I guess you could say that I finally caught my breath. Just a breath. And it’s totally worth celebrating. It’s taken me nearly two months. Last Friday, I sneaked away for a couple of days and escaped to sunny Newport Beach with my friend, Kelly Pfeiffer. She was there to shoot some recipe videos. I was there to get out of my head and let my thoughts wander.

Kelly finished her shots, thanks to the talented hand of Haley Davis of Brewing Happiness. She truly works magic with the lens, and she’s just plain awesome to be around. We all laughed together at our antics between frames, we devoured every one of Kelly’s creations {a perk of on-site recipe shoots!}, and I took the opportunity to pair and share some wine with them.

The proverbial monkey is at least taking a break off of my back, and I feel somewhat recharged.
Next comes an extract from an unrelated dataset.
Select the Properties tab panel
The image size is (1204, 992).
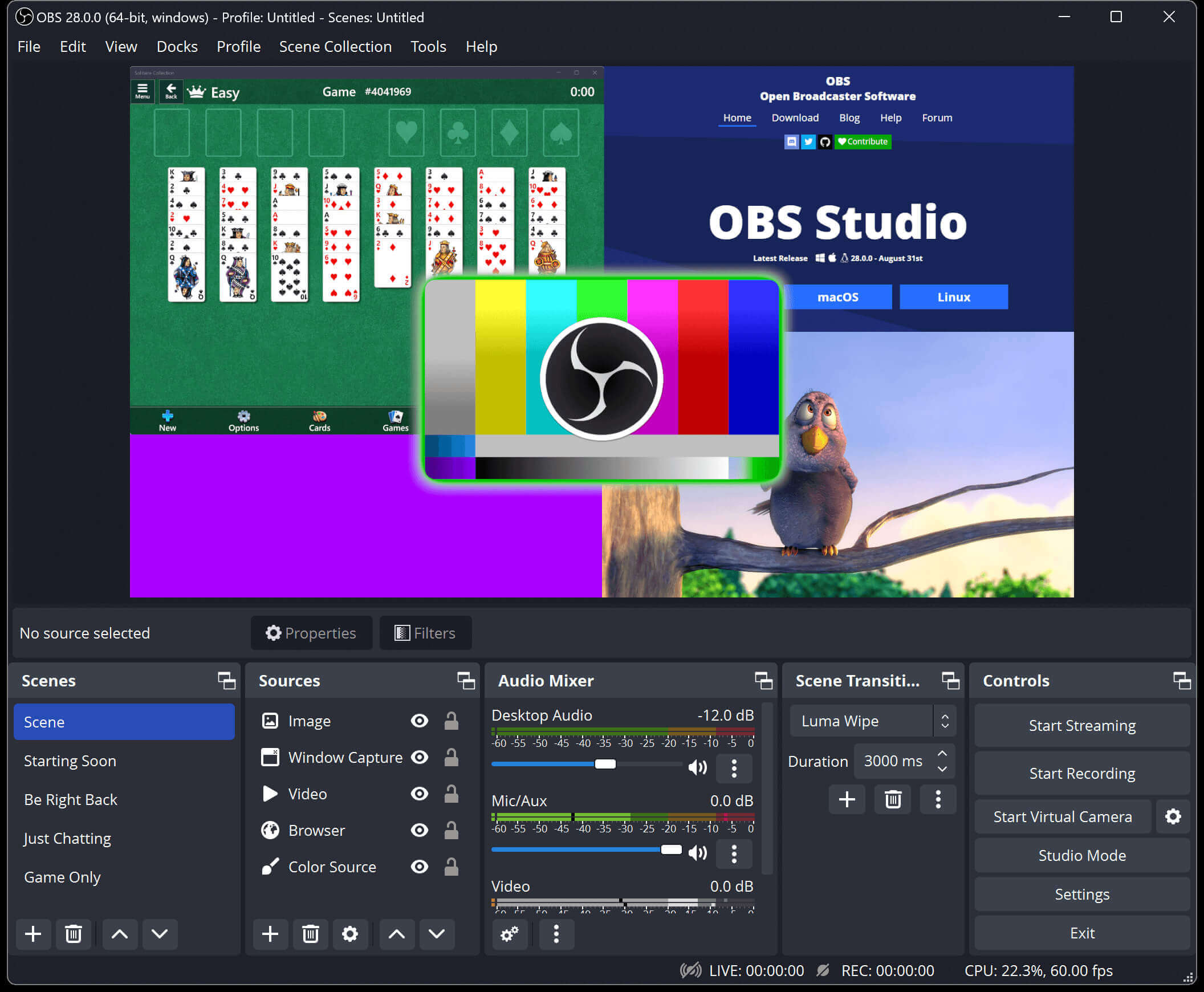[x=310, y=632]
I brought a copy of Elizabeth Gilbert’s book, Big Magic, along with me. It’s an intimate glimpse into Elizabeth’s journey through creativity, and through anecdotal stories, Elizabeth shares her tips on lively creatively beyond fear. I’d read it before, but I knew it needed a revisit, since I’d felt so drained and lethargic with respect to anything creative. I seem to flip through its pages whenever I’m on a trip, especially a trip that I’ve declared as a catalyst for change.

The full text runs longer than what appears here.